Hilda held her face close. “Isabel,” she whispered—and I recognised in her tone the vast moral difference between “Isabel” and “Number Fourteen,”—“Is-a-bel, you must take it. For Arthur’s sake, I say, you must take it.”
The girl’s hand quivered as it lay on the white coverlet. “For Arthur’s sake!” she murmured, lifting her eyelids dreamily. “For Arthur’s sake! Yes, nurse, dear!”
“Call me Hilda, please! Hilda!”
The girl’s face lighted up again. “Yes, Hilda, dear,” she answered, in an unearthly voice, like one raised from the dead. “I will call you what you will. Angel of light, you have been so good to me.”

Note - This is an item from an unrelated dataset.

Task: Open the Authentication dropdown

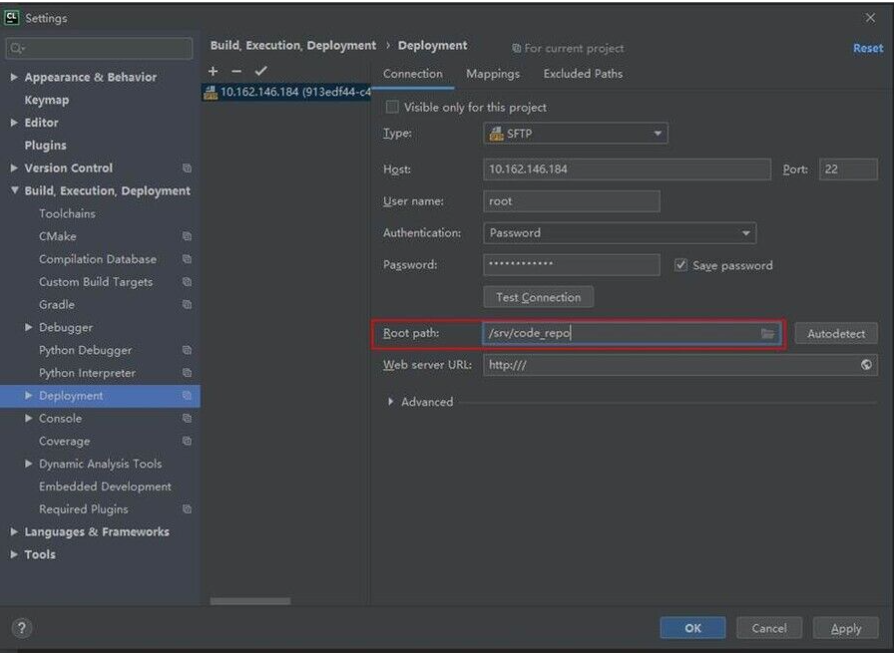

She opened her lips with an effort and slowly swallowed another spoonful. Then she fell back, exhausted. But her pulse improved within twenty minutes. I mentioned the matter, with enthusiasm, to Sebastian later. “It is very nice in its way,” he answered; “but . . . it is not nursing.”
I thought to myself that that was just what it was; but I did not say so. Sebastian was a man who thought meanly of women. “A doctor, like a priest,” he used to declare, “should keep himself unmarried. His bride is medicine.” And he disliked to see what he called philandering going on in his hospital. It may have been on that account that I avoided speaking much of Hilda Wade thenceforth before him.
He looked in casually next day to see the patient. “She will die,” he said, with perfect assurance, as we passed down the ward together. “Operation has taken too much out of her.”
“Still, she has great recuperative powers,” Hilda answered. “They all have in her family, Professor. You may, perhaps, remember Joseph Huntley, who occupied Number Sixty-seven in the Accident Ward, some nine months since—compound fracture of the arm—a dark, nervous engineer’s assistant—very hard to restrain—well, he was her brother; he caught typhoid fever in the hospital, and you commented at the time on his strange vitality. Then there was her cousin, again, Ellen Stubbs. We had her for stubborn chronic laryngitis—a very bad case—anyone else would have died—yielded at once to your treatment; and made, I recollect, a splendid convalescence.”